Look through the data below. Pick out the lines holding the string "agent".
"""
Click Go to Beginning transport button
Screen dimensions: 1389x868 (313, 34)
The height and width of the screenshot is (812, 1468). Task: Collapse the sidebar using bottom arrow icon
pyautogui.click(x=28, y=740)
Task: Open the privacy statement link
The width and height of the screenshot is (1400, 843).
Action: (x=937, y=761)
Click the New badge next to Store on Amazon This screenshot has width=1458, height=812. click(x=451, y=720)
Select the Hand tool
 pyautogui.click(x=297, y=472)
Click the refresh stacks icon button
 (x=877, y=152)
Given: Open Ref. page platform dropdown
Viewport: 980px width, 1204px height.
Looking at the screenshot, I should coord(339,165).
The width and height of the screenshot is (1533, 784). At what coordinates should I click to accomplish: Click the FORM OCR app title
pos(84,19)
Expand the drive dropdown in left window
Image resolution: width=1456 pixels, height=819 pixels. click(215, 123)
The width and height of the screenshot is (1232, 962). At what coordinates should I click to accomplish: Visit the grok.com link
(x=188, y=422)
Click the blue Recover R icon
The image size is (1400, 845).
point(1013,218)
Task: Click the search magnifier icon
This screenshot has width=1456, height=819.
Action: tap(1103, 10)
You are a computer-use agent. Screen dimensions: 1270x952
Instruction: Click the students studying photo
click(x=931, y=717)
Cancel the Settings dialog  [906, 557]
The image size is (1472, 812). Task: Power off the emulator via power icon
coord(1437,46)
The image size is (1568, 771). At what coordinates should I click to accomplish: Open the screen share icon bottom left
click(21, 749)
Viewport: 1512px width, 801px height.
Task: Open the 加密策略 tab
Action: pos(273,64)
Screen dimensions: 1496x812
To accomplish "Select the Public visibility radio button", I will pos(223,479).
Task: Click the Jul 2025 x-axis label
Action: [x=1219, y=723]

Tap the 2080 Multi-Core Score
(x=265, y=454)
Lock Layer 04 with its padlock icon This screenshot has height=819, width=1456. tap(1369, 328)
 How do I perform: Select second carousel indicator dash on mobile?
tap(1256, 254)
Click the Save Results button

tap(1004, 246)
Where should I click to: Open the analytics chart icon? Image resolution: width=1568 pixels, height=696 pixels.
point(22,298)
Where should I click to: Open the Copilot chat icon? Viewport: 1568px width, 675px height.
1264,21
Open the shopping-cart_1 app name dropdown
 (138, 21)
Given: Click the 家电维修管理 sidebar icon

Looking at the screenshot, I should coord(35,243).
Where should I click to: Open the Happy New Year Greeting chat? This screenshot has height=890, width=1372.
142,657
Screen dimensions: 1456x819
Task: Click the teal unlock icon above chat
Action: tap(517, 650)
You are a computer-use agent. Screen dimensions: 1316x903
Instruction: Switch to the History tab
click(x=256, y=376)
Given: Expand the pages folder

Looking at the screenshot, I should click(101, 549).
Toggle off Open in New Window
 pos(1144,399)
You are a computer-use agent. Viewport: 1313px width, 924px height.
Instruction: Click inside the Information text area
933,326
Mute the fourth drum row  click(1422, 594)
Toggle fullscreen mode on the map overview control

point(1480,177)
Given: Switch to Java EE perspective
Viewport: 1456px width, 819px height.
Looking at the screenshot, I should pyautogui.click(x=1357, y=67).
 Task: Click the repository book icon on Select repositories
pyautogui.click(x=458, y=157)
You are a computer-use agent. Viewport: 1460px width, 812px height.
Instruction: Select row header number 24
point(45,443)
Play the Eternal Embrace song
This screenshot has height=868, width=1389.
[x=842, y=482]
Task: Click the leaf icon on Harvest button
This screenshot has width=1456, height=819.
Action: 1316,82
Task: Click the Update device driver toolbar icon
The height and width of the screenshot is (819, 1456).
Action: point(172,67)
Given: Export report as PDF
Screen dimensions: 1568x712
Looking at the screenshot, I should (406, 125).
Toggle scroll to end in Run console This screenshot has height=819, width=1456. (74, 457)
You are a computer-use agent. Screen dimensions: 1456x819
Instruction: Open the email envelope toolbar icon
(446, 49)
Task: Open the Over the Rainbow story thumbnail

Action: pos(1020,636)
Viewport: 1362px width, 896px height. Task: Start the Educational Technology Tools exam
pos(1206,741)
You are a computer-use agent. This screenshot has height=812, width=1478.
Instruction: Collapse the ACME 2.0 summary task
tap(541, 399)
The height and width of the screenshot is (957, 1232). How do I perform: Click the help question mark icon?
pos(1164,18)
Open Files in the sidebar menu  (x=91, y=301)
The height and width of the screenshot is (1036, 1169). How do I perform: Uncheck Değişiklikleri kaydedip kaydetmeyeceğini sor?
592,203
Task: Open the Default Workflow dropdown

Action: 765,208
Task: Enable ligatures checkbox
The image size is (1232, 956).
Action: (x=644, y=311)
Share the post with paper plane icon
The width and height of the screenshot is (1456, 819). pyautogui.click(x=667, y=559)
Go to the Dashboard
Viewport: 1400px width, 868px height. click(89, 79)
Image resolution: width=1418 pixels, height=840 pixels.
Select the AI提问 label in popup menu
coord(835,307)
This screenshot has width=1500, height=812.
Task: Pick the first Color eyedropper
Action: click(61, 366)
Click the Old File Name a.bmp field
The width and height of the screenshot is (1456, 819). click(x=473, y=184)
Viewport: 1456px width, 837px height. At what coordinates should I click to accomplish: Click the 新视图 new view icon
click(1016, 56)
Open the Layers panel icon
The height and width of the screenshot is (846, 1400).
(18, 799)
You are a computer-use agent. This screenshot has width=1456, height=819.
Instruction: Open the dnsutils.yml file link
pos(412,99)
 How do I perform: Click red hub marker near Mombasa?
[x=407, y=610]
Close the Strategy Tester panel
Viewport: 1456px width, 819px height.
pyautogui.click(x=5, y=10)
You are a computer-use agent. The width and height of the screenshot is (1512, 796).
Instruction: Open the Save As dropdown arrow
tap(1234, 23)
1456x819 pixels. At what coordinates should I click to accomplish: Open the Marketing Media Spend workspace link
"""
• _Written reply_:
You are a computer-use agent. Screen dimensions: 1270x952
You are a computer-use agent. Screen dimensions: 1316x903
You are a computer-use agent. Viewport: 1313px width, 924px height.
You are a computer-use agent. Viewport: 1460px width, 812px height.
You are a computer-use agent. Screen dimensions: 1456x819
You are a computer-use agent. This screenshot has height=812, width=1478.
You are a computer-use agent. This screenshot has width=1456, height=819.
You are a computer-use agent. The width and height of the screenshot is (1512, 796).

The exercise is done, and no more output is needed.